>> Begin RAW DATA

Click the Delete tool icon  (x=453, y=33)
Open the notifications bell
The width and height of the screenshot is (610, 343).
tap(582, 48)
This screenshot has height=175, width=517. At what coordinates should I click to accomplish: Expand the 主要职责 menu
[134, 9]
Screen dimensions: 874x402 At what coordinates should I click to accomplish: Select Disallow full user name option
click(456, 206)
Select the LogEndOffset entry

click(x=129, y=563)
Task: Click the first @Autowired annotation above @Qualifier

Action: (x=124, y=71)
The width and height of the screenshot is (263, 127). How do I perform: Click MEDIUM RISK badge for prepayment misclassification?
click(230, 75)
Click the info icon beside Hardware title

>> End RAW DATA
>> Begin RAW DATA

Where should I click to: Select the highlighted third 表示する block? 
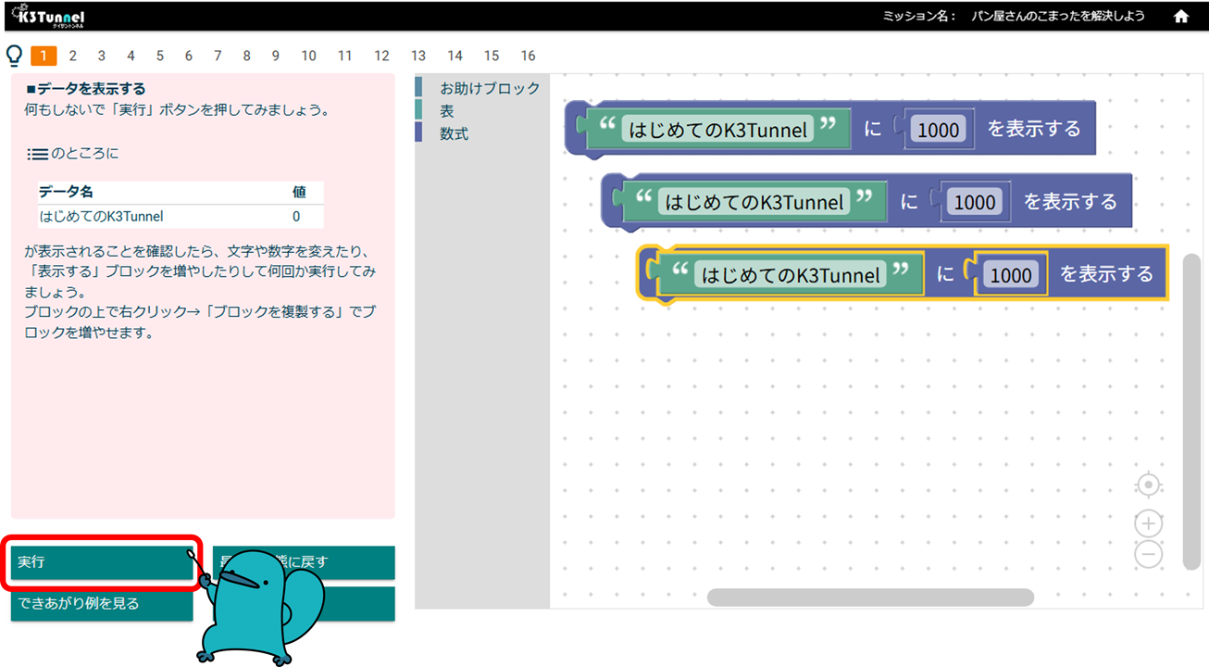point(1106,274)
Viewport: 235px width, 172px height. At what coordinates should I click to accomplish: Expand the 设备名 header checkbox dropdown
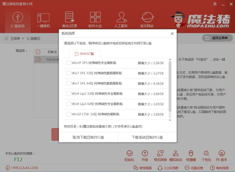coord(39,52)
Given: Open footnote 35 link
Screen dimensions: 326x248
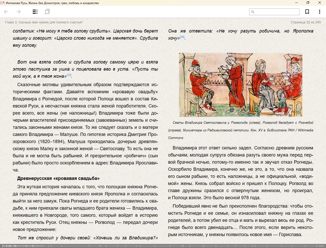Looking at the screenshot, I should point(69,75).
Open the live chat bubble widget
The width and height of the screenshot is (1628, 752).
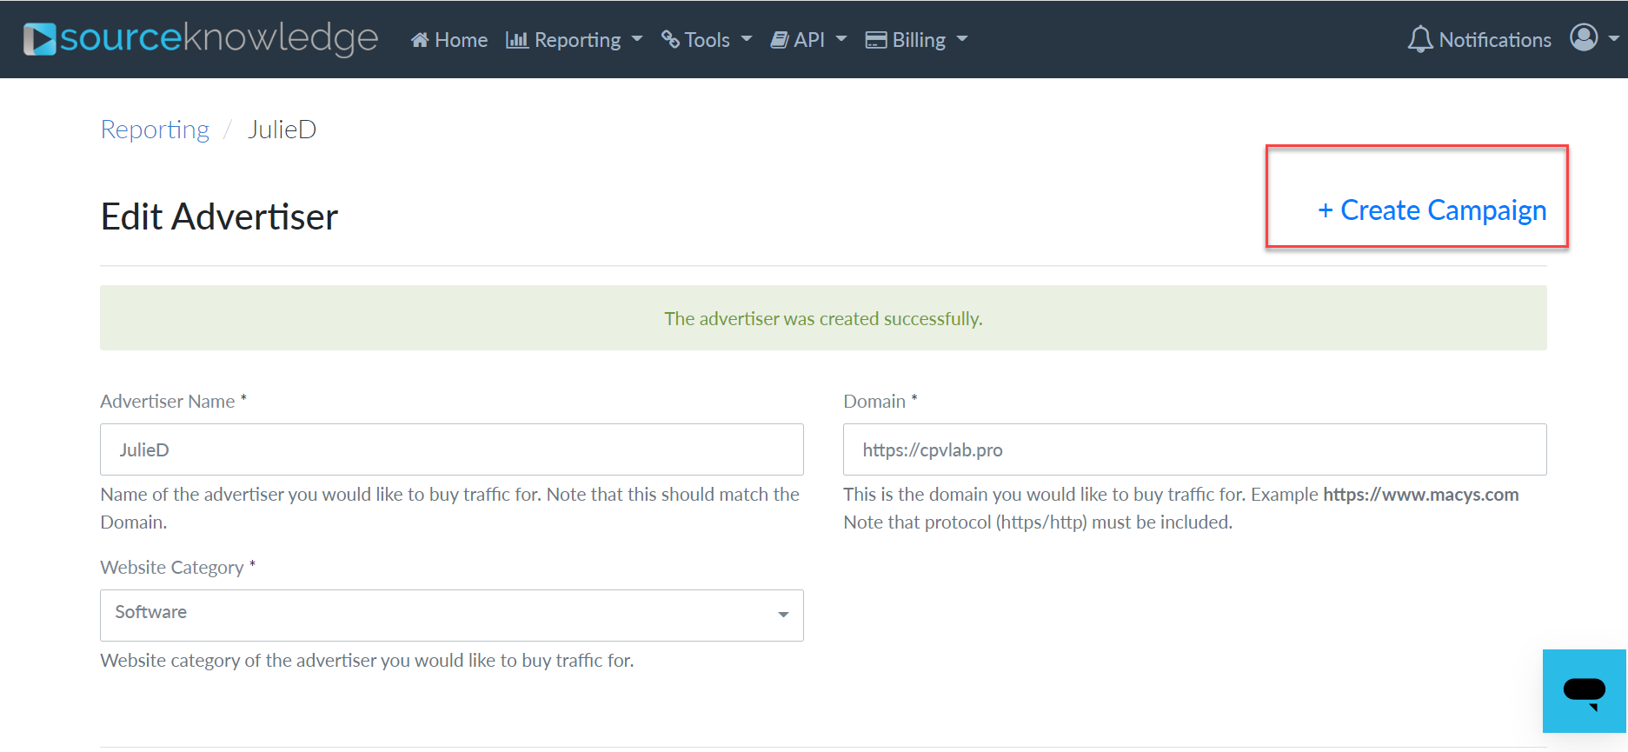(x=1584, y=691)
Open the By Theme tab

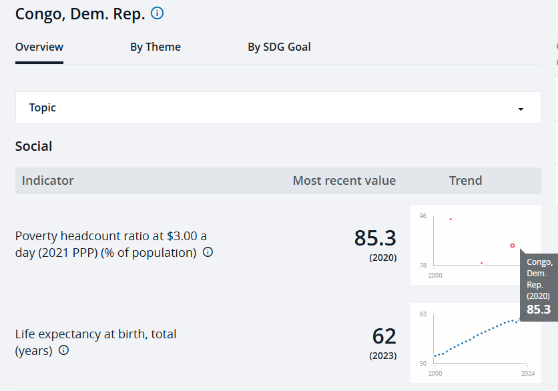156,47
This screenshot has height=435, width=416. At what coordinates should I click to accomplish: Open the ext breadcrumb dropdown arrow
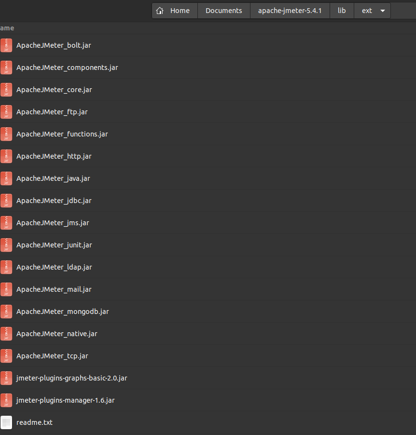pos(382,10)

>> End RAW DATA

> [PROBLEM REQUIREMENTS]:
Please extract the data exactly, starting with the line that contains "Screen dimensions: 874x402" and going on through the line that contains "Click the info icon beside Hardware title".

> [FULL ANSWER]:
Screen dimensions: 874x402 At what coordinates should I click to accomplish: Select Disallow full user name option
click(456, 206)
Select the LogEndOffset entry

click(x=129, y=563)
Task: Click the first @Autowired annotation above @Qualifier

Action: (x=124, y=71)
The width and height of the screenshot is (263, 127). How do I perform: Click MEDIUM RISK badge for prepayment misclassification?
click(230, 75)
Click the info icon beside Hardware title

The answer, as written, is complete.